Start of DATA LISTING
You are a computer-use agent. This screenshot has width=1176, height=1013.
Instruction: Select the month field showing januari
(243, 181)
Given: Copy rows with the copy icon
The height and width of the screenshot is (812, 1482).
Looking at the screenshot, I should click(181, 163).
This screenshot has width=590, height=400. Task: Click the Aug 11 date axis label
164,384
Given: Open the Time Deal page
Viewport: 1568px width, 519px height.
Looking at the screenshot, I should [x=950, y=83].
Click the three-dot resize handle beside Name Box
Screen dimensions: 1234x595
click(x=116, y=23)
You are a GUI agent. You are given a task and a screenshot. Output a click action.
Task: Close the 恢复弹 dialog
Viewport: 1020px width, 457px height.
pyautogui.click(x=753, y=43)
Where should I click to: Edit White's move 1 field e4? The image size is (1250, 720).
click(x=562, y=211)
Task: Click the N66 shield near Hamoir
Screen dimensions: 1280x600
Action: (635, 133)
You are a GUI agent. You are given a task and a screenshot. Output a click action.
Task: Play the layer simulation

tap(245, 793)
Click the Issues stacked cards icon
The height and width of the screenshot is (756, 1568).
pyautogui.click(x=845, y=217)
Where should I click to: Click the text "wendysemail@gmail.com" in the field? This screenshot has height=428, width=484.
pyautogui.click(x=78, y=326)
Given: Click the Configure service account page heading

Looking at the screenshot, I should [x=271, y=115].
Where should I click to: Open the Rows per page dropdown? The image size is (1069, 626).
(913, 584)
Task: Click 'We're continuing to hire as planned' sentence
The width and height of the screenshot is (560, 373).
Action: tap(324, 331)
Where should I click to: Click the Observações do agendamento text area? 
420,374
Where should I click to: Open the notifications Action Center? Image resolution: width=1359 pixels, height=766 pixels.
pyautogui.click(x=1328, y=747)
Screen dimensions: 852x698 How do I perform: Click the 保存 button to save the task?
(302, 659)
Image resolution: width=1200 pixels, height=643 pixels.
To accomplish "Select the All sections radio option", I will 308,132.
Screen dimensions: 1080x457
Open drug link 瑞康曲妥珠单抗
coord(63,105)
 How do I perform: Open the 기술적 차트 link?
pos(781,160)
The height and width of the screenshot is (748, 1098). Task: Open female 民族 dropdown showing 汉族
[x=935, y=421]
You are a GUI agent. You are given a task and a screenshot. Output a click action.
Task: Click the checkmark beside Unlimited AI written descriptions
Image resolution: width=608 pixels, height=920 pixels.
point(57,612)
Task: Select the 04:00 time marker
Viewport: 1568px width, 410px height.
End of DATA LISTING
--- TASK TO COMPLETE ---
The answer must consist of every line from the entries above that contains the string "icon".

--- RESPONSE TO THE TASK ---
Given: Copy rows with the copy icon
Click the Issues stacked cards icon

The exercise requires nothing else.